Al giorno d’oggi qualsiasi tipo di attività, sia medio-piccola che grande, può subire un attacco informatico. Le conseguenze,  in termini di perdite di fatturato, clienti ed opportunità di business, sono più deleterie per le piccole e medie imprese non avendo la forza economica ed organizzativa nel rispondere, in maniera efficace, alle varie minacce.

Gli attuali modelli di business non prevedono misure di sicurezza adeguate a protezione dei propri dati personali. I tradizionali sistemi di sicurezza, adottati dagli utenti che si affacciano sul web, non sono in grado di reggere il confronto con le competenze informatiche e le capacità computazionali, sempre più evolute, in mano alla criminalità informatica.

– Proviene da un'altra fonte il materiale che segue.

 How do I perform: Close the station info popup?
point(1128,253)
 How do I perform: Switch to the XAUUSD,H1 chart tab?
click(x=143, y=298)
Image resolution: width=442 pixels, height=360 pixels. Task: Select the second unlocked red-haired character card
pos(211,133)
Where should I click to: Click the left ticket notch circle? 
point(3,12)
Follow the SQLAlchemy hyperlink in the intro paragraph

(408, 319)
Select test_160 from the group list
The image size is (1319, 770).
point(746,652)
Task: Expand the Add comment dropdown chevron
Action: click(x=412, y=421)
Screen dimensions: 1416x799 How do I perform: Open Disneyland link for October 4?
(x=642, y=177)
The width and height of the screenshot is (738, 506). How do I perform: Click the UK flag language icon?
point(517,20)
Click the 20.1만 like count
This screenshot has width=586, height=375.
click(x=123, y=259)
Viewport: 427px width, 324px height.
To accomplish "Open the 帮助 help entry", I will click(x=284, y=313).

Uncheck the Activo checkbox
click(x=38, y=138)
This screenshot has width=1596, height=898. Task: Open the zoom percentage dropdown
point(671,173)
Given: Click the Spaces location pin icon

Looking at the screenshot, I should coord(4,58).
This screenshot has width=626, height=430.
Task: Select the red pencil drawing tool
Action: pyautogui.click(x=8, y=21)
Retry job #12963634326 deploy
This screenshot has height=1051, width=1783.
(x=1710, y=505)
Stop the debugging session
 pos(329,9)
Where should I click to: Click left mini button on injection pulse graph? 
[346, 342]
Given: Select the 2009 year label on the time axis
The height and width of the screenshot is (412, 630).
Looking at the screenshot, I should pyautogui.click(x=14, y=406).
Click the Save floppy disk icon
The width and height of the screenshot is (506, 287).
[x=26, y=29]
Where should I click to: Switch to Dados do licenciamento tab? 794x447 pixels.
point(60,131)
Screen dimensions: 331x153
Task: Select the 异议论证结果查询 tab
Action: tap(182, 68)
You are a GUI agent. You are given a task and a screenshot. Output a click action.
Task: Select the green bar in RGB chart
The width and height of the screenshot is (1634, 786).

In cosa consiste un data breach?

Un data breach è una fuoriuscita di dati (non controllata e con lo scopo di arrecare un danno) dal perimetro della rete informatica dell’azienda. I dati appartengono all’azienda che li produce, e ogni fuga di questi (che sia accidentale o intenzionale, operata da dipendenti scontenti o da pirati informatici) costituisce un breach, una falla.
I breach possono essere causati da differenti attività: esfiltrazione intenzionale ma non autorizzata da parte di personale interno, ransomaware, BEC (Business Email Compromise), ovvero utilizzo fraudolento di un indirizzo email altrui, mancata attuazione di policy di sicurezza, ecc..

Solitamente un hacker si interpone tra l’utente e il sito di destinazione con l’obiettivo di  intercettare i dati che compongono l’identità informatica del malcapitato. Il furto di identità avviene quando l’utente digita il proprio user-name e password per accedere al sistema oppure mentre effettua il primo accesso e sta compilando i vari form per la registrazione. Ultimamente questo processo è stato ulteriormente facilitato, in quanto le registrazioni ora avvengono attraverso le credenziali di terze parti  (Facebook, Google, Linkedin ad esempio). Ottenute queste informazioni, l’hacker può entrare nel sito e creare azioni distruttive oppure vendere i dati nella parte oscura del web, ovvero il dark web.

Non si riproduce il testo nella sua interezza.